Individuals and non-governmental agencies are active in attempts to expose quackery. According to John C. Norcross et al. less is consensus about ineffective "compared to effective procedures" but identifying both "pseudoscientific, unvalidated, or 'quack' psychotherapies" and "assessment measures of questionable validity on psycho-metric grounds" was pursued by various authors.[70]: 515 The evidence-based practice (EBP) movement in mental health emphasizes the consensus in psychology that psychological practice should rely on empirical research.[70]: 515, 522 There are also "anti-quackery" websites, such as Quackwatch, that help consumers evaluate claims.[71] Quackwatch's information is relevant to both consumers and medical professionals.[72]
There have been several suggested reasons why quackery is accepted by patients in spite of its lack of effectiveness:[73]
Ignorance
Those who perpetuate quackery may do so to take advantage of ignorance about conventional medical treatments versus alternative treatments, or may themselves be ignorant regarding their own claims.[73] Mainstream medicine has produced many remarkable advances, so people may tend to also believe groundless claims.
Medicines or treatments known to have no pharmacological effect on a disease can still affect a person's perception of their illness, and this belief in its turn does indeed sometimes have a therapeutic effect, causing the patient's condition to improve. This is not to say that no real cure of biological illness is effected – "though we might describe a placebo effect as being 'all in the mind', we now know that there is a genuine neurobiological basis to this phenomenon."[74] People report reduced pain, increased well-being, improvement, or even total alleviation of symptoms. For some, the presence of a caring practitioner and the dispensation of medicine is curative in itself.

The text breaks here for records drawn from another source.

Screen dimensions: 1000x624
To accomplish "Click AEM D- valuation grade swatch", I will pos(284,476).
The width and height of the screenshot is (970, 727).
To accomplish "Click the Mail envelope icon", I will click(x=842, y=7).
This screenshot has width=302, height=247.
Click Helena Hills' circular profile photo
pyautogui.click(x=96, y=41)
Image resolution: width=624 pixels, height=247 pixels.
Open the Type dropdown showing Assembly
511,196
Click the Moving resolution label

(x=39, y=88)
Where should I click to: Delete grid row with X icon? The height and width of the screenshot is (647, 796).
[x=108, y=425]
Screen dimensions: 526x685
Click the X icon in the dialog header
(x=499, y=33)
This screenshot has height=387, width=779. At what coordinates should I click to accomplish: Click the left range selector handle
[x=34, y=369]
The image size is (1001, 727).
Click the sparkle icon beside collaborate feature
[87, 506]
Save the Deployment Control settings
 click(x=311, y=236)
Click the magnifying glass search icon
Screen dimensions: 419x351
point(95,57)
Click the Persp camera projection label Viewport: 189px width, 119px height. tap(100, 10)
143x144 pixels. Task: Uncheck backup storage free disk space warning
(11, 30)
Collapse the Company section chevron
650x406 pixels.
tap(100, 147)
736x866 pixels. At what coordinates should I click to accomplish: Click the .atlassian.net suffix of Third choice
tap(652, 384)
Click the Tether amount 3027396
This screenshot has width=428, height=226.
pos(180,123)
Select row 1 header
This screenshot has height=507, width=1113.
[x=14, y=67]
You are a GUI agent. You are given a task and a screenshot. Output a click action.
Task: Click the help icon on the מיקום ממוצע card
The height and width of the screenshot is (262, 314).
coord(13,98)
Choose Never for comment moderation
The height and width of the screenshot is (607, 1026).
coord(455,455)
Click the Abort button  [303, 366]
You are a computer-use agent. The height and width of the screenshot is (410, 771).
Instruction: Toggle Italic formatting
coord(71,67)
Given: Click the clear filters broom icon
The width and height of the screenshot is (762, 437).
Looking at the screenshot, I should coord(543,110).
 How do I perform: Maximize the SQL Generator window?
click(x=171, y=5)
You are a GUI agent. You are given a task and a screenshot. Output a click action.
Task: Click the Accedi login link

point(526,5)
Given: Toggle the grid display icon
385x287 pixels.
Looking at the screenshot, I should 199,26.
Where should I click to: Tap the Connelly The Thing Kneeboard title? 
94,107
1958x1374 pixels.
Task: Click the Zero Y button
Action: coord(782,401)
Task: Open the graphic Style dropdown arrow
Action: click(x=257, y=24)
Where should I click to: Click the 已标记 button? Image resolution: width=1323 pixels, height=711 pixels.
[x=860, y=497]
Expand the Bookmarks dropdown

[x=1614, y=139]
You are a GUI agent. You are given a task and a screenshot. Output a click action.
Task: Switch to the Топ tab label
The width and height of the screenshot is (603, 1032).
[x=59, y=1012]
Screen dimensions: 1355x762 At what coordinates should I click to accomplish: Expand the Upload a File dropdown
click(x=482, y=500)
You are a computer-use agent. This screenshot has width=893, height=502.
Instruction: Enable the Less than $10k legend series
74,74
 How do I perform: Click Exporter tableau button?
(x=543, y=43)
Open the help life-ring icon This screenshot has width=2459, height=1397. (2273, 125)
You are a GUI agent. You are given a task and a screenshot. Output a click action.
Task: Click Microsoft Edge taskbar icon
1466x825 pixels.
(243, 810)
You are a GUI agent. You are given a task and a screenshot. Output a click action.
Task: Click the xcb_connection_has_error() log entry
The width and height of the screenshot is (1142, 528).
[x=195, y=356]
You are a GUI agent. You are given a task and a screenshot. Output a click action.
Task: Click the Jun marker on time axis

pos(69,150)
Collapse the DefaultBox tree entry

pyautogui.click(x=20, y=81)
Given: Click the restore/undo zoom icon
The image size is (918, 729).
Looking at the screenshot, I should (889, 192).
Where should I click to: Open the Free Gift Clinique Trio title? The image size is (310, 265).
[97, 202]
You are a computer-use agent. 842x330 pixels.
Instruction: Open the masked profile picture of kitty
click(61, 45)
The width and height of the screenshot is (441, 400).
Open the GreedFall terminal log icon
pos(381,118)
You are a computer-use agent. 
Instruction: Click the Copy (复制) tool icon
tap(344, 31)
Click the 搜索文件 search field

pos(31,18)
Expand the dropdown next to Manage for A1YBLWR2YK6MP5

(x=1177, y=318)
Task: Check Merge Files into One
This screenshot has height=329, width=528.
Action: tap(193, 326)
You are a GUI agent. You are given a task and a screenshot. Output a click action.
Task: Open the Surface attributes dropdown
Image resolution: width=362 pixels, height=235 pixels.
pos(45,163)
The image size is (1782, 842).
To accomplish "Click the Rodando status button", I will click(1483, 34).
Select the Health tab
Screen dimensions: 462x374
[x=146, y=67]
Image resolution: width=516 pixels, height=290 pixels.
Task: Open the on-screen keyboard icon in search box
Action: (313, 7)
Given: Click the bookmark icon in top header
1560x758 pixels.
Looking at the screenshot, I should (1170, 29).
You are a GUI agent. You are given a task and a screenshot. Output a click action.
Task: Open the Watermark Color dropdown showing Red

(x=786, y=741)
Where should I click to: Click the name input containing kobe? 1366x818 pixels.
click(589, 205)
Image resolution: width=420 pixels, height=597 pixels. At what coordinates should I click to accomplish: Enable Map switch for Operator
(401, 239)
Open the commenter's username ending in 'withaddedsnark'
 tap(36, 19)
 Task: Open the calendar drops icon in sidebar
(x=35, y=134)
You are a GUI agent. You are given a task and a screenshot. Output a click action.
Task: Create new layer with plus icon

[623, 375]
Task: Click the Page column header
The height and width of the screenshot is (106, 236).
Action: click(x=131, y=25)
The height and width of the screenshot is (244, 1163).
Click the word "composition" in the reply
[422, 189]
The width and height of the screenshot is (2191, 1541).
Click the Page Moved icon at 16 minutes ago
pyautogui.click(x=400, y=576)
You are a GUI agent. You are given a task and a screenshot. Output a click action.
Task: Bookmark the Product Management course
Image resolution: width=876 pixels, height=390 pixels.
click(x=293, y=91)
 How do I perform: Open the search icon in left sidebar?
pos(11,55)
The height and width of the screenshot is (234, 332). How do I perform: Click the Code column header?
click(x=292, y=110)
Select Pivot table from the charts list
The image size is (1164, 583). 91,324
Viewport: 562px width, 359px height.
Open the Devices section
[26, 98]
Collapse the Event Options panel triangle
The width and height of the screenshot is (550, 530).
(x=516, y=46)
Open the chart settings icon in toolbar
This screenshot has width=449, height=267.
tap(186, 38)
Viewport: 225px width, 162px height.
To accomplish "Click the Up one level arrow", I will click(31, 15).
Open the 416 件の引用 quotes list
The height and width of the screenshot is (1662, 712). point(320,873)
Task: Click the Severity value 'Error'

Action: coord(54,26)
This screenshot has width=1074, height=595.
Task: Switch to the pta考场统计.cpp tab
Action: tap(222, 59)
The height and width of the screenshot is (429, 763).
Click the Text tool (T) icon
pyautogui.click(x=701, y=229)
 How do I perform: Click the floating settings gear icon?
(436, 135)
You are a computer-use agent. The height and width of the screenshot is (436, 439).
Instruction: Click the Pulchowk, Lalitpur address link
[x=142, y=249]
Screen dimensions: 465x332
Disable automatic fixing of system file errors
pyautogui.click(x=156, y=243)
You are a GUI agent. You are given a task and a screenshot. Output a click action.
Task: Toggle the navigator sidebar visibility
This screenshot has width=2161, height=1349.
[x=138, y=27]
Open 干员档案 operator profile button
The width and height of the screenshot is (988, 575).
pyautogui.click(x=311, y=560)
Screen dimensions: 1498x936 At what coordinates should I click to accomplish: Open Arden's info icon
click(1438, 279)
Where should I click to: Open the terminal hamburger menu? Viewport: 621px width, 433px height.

The tendency to search for, interpret, or prioritize information in a way that confirms one's beliefs or hypotheses. It is a type of cognitive bias and a systematic error of inductive reasoning.
Distrust of conventional medicine
Many people, for various reasons, have a distrust of conventional medicine, or of the regulating organizations such as the FDA, or the major drug corporations. For example, "CAM may represent a response to disenfranchisement [discrimination] in conventional medical settings and resulting distrust".[76]
Anti-quackery activists ("quackbusters") are often falsely accused of being part of a huge "conspiracy" to suppress "unconventional" and/or "natural" therapies, as well as those who promote them. It is alleged that this conspiracy is backed and funded by the pharmaceutical industry and the established medical care system – represented by the AMA, FDA, ADA, CDC, WHO, etc. – for the purpose of preserving their power and increasing their profits. This idea is often held by people with antiscience views.[77]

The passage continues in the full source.